THE DATA:
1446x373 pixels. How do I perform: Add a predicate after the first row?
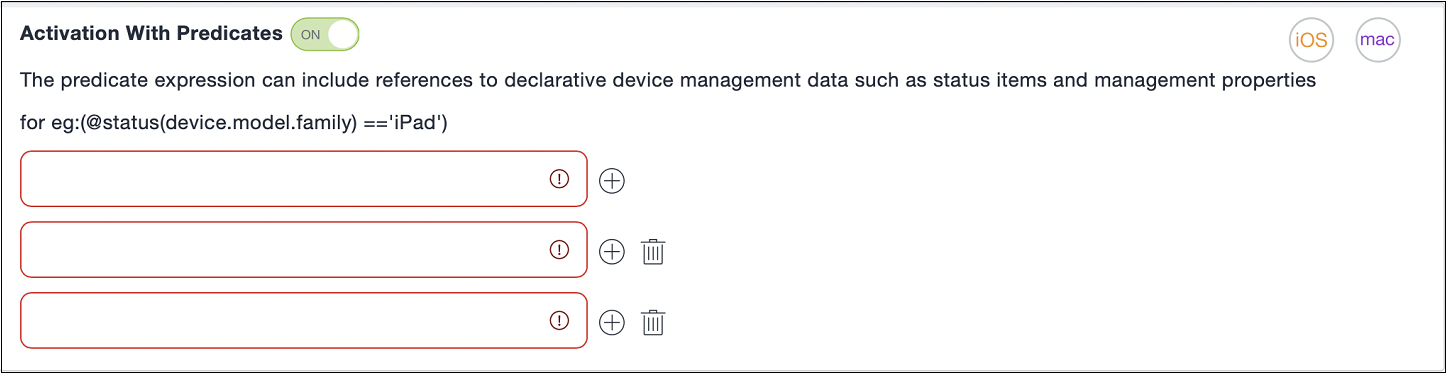point(611,180)
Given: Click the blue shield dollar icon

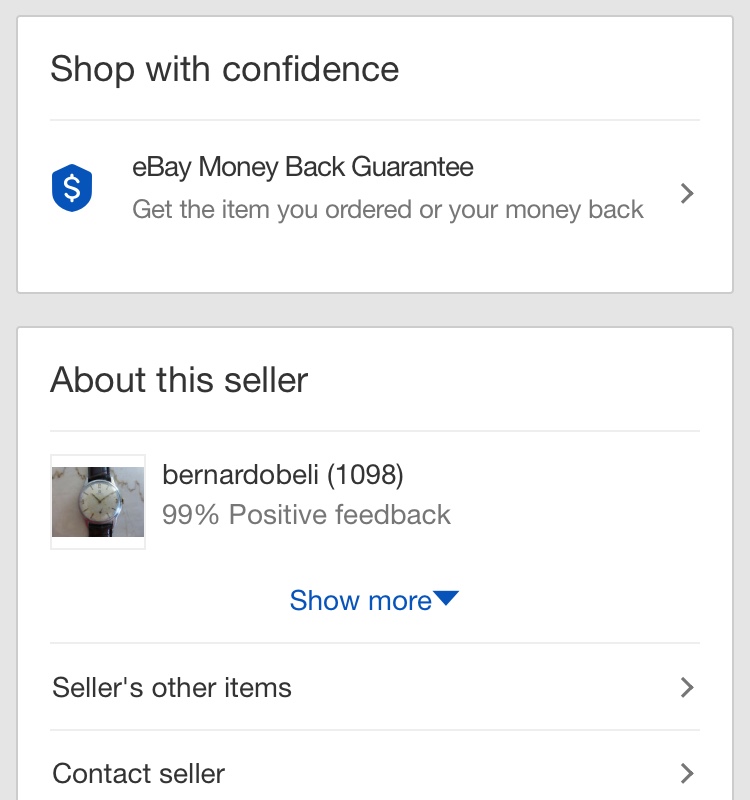Looking at the screenshot, I should (x=72, y=188).
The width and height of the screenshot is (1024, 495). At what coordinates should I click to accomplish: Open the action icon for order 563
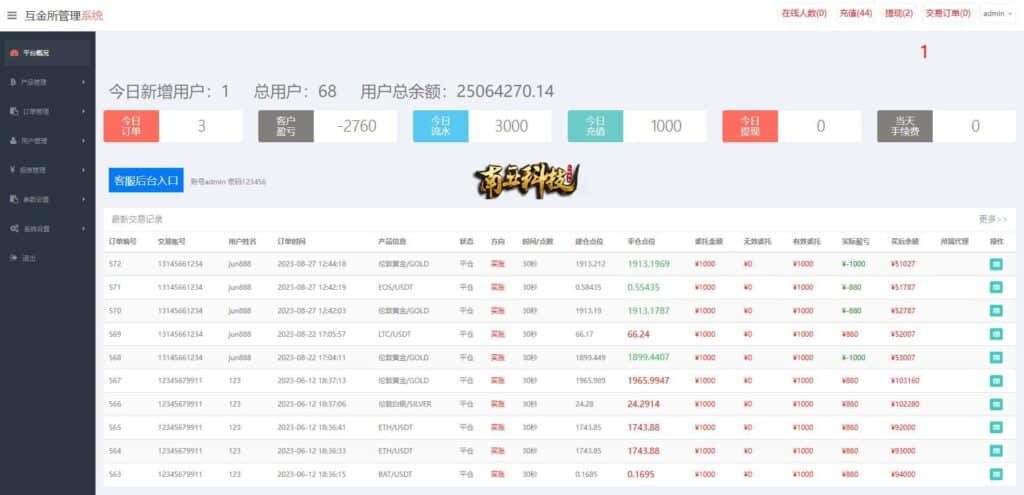[x=995, y=474]
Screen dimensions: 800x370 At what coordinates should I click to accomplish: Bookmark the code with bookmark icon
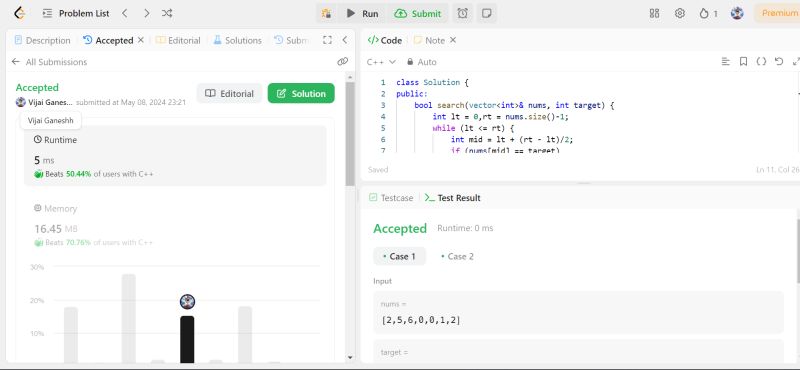743,62
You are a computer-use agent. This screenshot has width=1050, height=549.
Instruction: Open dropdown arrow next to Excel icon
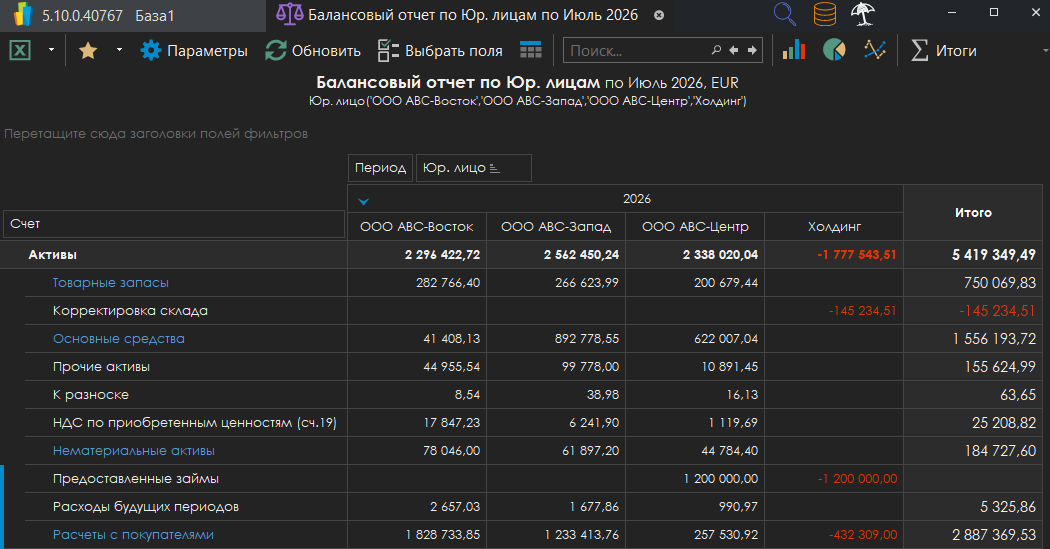[51, 50]
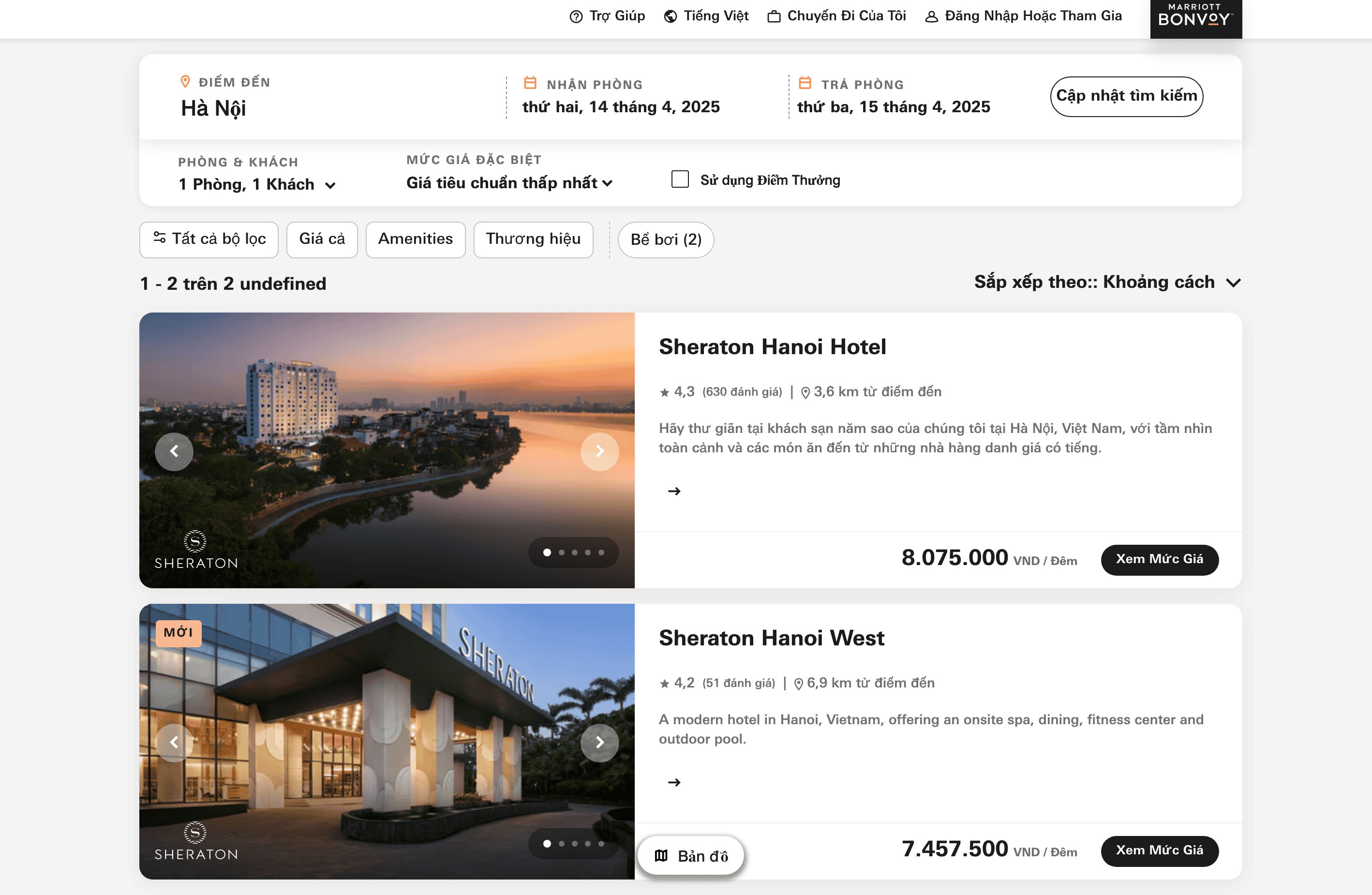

GIVEN PROBLEM: Turn the text of all the items above into a Markdown table with the columns "Row" and "Line", one numbered row per line, skipping blank lines and leaving the pictures out.

TASK OUTPUT:
| Row | Line |
|---|---|
| 1 | 1446x373 pixels. How do I perform: Add a predicate after the first row? |
| 2 | point(611,180) |
| 3 | Given: Click the blue shield dollar icon |
| 4 | Looking at the screenshot, I should (x=72, y=188). |
| 5 | The width and height of the screenshot is (1024, 495). At what coordinates should I click to accomplish: Open the action icon for order 563 |
| 6 | [x=995, y=474] |
| 7 | Screen dimensions: 800x370 At what coordinates should I click to accomplish: Bookmark the code with bookmark icon |
| 8 | 743,62 |
| 9 | You are a computer-use agent. This screenshot has width=1050, height=549. |
| 10 | Instruction: Open dropdown arrow next to Excel icon |
| 11 | [51, 50] |